Tag Archives: PhD

Fulfilling a temptation or living a dream

Yesterday, I attended my refresher course on operations research for my PhD to revive my old mathematical skills on vectors and matrices which I remember taking from as far back in the 90s. After all the weird things that have been happening in my life, I guess I have to change the language I am using to describe my situation. Temptation should no longer be used, what I want to achieve is not sinful in fact it is something truly good for me. It had pushed away people that I thought genuinely loved me and supported me but their demons have showed up and how they had manifested themselves as the constraint and the problem that has sabotaged my progress for the past 20 years.

The professor asked us what we had for lunch and I have gathered adequate evidence from my camera phone that I ate kimchi rice with spam and egg topped with sheets of nori and roasted sesame seeds with a lemonade. I was very detailed in my description and the professor commended me for the attention to detail which is essential for operations research. I believe everyone now agrees that this is my truth and I have evidence to demonstrate what I truly ate for lunch yesterday.

The last coursework I took on toxicology was in 2019 and everything feels refreshing and revitalizing that I am back in class again post COVID-19 pandemic. If this is living your temptation why does it feel genuinely good and blessed? There were years in my life when I was living in sin yet I gaslighted myself into believing it was a blessing. The truth will eventually come out and the truth shall set you free.

The Academic Temptation

Image

I am currently being tempted to apply for a PhD Scholarship, I know the rejection feels really really bad and it hurts so much, but I am so tempted to dive back into it.  I have been rejected due to over qualification, they feel my current affiliation with a big time testing, inspection and certification firm does not make me eligible for financial assistance, as if my current salary could pay their big time doctorate tuition fees.  I’m from a developing country, I couldn’t afford that.

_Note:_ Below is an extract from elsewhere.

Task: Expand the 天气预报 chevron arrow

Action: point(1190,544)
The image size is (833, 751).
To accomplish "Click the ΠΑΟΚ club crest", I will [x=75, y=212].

Mentioning the word Big Time twice, that is another challenge…time, I haven’t got much of a time to get a PhD locally, I already have a kid in tow who is starting to go into puberty, being a mommy posts a part-time doctorate disaster…

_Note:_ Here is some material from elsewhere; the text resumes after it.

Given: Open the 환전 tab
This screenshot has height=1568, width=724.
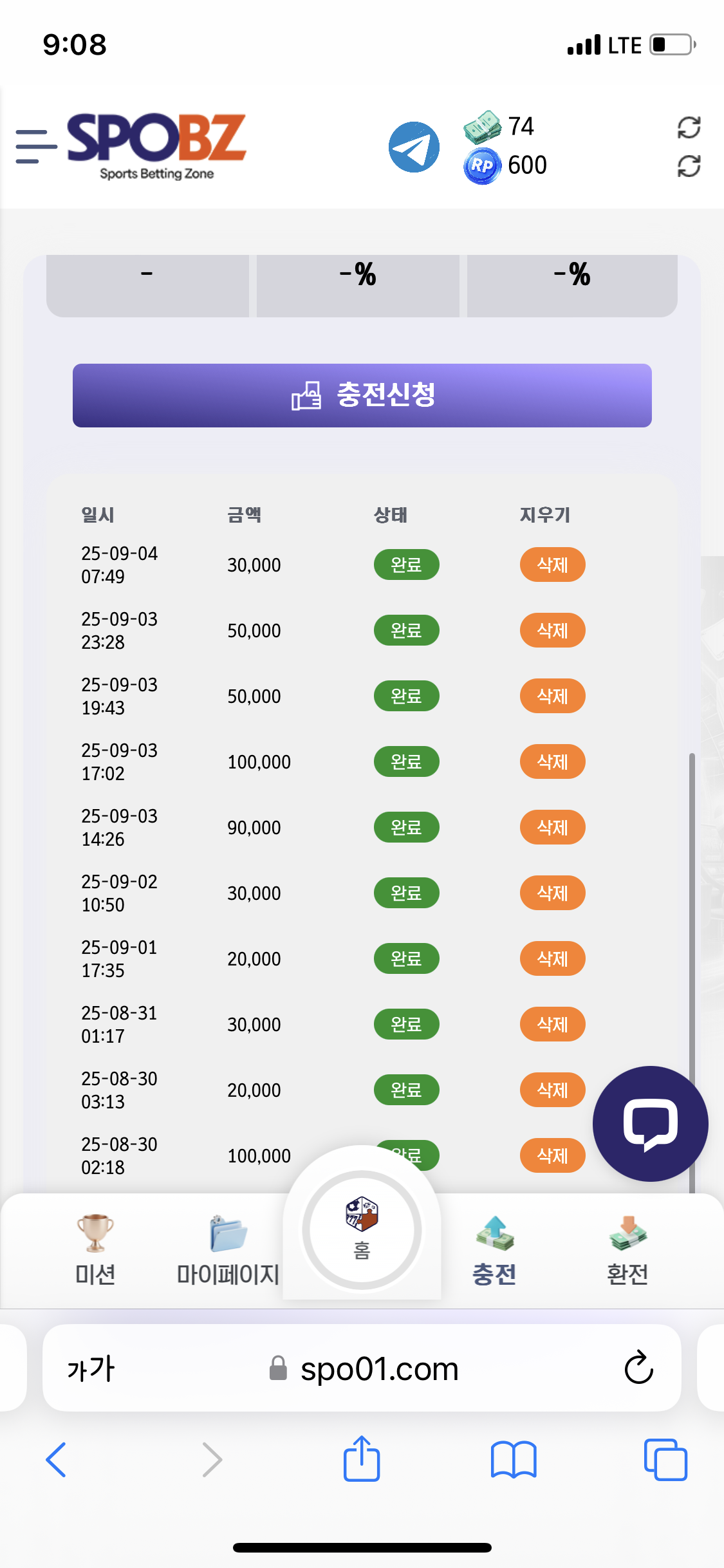Looking at the screenshot, I should 627,1250.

It is almost September 2013 and this is when scholarship announcements for the next school year just flies in to my inbox. I have subscribed for such announcements just in case one institution may be kind enough to offer me a position in their research program with an add on for a studentship.

Oh well, I already had my masters six years ago and that seems ages…or is it the frustration of not having my GHG qualification yet….still EPt(GHG) attached to my name.  It is really tempting to get more education because I feel I am not learning anything new anymore.

Though feeling some sense of financial stability at the moment, it still scares me what lies ahead. I feel so mediocre in my current assignments as if I am not moving forward with confidence.  That sounds familiar. Why do I have wind turbines in this post anyway?

Maybe having those wind turbines means that’s what I have to look forward to. Is it me, is it my office or there really is something wrong with my country because nothing is just moving forward.